Keenam, Pembebasan Bea Meterai
Terakhir, ketentuan baru yang diatur dalam UU Bea Meterai adalah terkait pembebasan bea meterai untuk dokumen-dokumen tertentu. Ketentuan Pasal 22 Ayat 1 UU Bea Meterai mengatur bahwa dokumen-dokumen yang berhubungan dengan penanganan bencana alam, bersifat keagamaan dan sosial, mendorong program pemerintah dan pelaksanaan perjanjian internasional.
Pembebasan bea meterai tersebut bisa bersifat sementara, bisa juga selamanya, karena ketentuan lebih lanjutnya tentang fasilitas pembebasan bea meterai akan diatur lebih lanjut dalam peraturan pemerintah.
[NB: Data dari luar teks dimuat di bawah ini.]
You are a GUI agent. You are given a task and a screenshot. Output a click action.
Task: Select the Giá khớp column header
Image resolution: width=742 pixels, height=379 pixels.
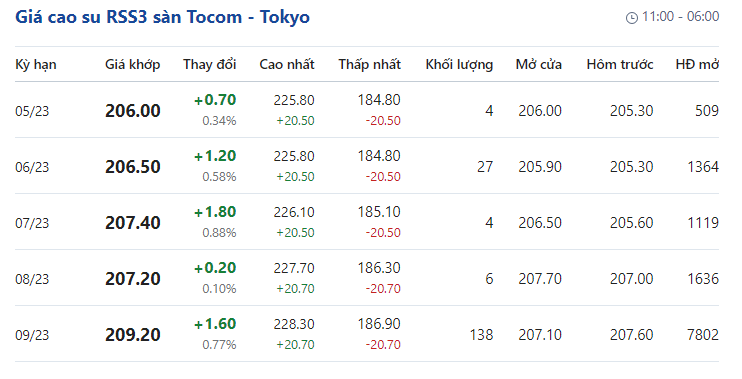(x=132, y=64)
Nah, kira-kira itulah hal baru ataupun hal menarik dari UU Bea Meterai versi aku. Aku sih, gak masalah dengan kenaikan tarif bea meterai, dengan catatan jangan ada kelangkaan meterai di kantor pos. Repot beb, mau sidang pembuktian, keliling kantor pos nyari meterai tempel tapi gak dapet. Hiksssss.